1 Introduction
1.1 How to Use This Material
This material is intended for a regular 3-credit hour course at the graduate level. At Virginia Tech, it is a first-semester core course in the Master of Science in Data Science program.
If you are self-studying this material, concentrate on the areas where you have a gap. The chapters do not have to be read sequentially. If the terms in the opening chapters are unfamiliar to you, maybe you need to work through Module VIII Review Topics. If your background is in data engineering, Module III Data Engineering will be very familiar, spend your time elsewhere.
The material is organized in modules. Module I discusses the history of data science as a cross-disciplinary activity that draws on mathematics, statistics, and computer science and applies the “mixture” to solve real-world problem in a specific domain.

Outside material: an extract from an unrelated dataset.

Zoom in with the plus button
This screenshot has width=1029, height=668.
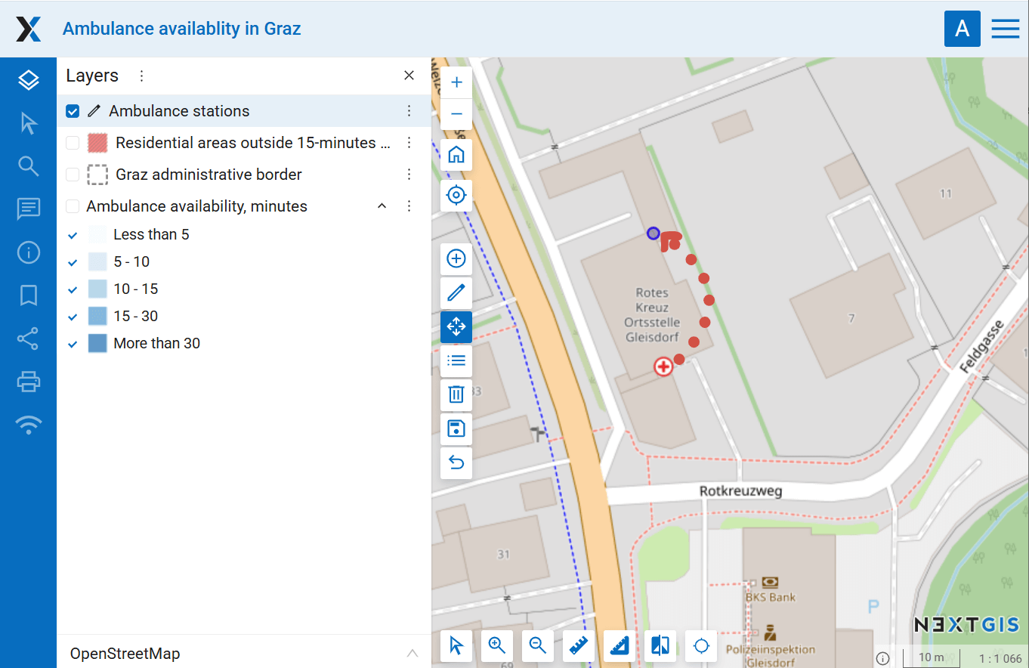456,82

This problem solution is viewed as an end-to-end process that starts with a business, research, or policy question and ends with implementation of a solution that uses data. The data science project life cycle, as we call it, describes the iterative process of working through these projects as a team sport.
The modules that follow cover specific steps in the data science project lifecycle more deeply.

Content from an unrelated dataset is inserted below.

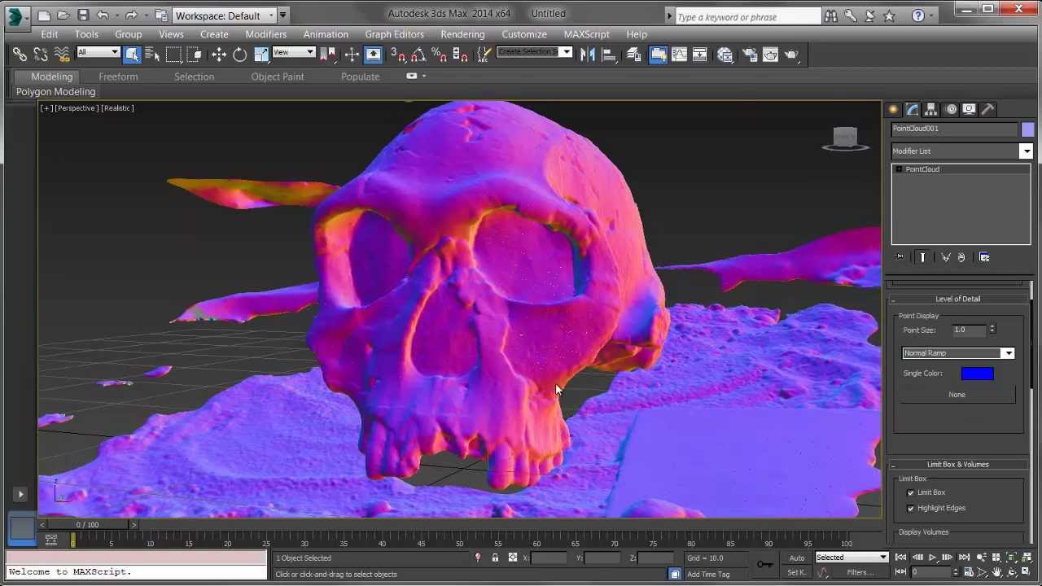The width and height of the screenshot is (1042, 586).
Task: Click the Select and Link tool
Action: coord(20,55)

Module II introduces you to the discovery phase of the cycle where you develop business understanding and translate it into data science activities.
Module III introduces working with data. We discuss various data sources and formats and how to access them. Not everything comes as a CSV file. Then we go on a “first date” with the data using profiling tools that can highlight problems with data quality. Summarizing and visualizing data and analysis results are major activities that follow once the data is properly pre-processed. We would be remiss not covering SQL, the structured querying language that is the backbone of many database management systems. Paraphrasing an employer:
there is much we do not agree on in this field, but we agree that at some point you need to access data in a database and you need to use version control: learn SQL and learn Git.
Module IV Modeling Data takes up much space since this is a key activity of data scientists. After discussing some general concepts such as types of learning, types of models, bias-variance tradeoff, correlation and causation, and others you get an overview of the various models you build and deploy in data science projects.
The goal is to introduce these topics and to develop the vernacular of data science and your thinking as a data scientist. Since the material is foundational we cannot cover models and modeling to the extent necessary for a data science degree. This is left to additional material, for example, the Statistical Learning methods course.
Module V Evaluation & Communication presents fundamental concepts and ideas about communicating as a member of a data science project team. The material is a pre-cursor to in-depth coverage in the Communications course.
In Module VI Operationalization you learn what it takes to take a data solution from the playpen to production.
Module VII Applied Ethics in Data Science dives into an increasingly important topic: working with data in a manner that does not perpetuate stereotypes, avoids harm, and honors privacy concerns. We cover many case studies and examples where things have gone wrong, due to unintended consequences, focus on the wrong performance metrics, bad data, or for other reasons.
How algorithms can introduce bias and cause harm is the subject of the following chapter. Separate chapters are dedicated to concerns around personal information and data privacy and to ethical considerations in generative artificial intelligence.
The final module of the material, Review Topics contains material that we consider pre-requisites for the Foundation material.